* _Excerpted data_
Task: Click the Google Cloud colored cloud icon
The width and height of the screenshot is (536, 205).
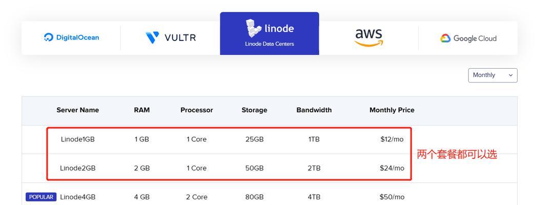Action: click(x=445, y=38)
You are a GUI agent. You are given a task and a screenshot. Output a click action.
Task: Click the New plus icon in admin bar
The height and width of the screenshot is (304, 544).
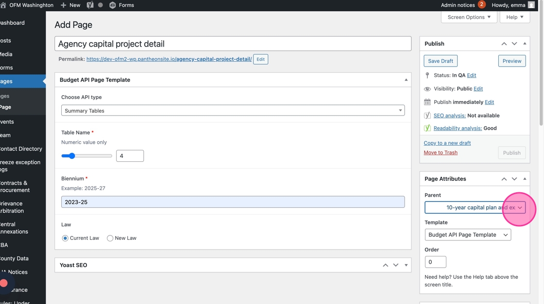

* _Aim of the task_
Your job is to copy each entry exactly as written; the pictures do not go in.

* _Answer area_
Task: Click the Google Cloud colored cloud icon
The width and height of the screenshot is (536, 205).
Action: click(x=445, y=38)
You are a GUI agent. You are given a task and a screenshot. Output a click action.
Task: Click the New plus icon in admin bar
The height and width of the screenshot is (304, 544).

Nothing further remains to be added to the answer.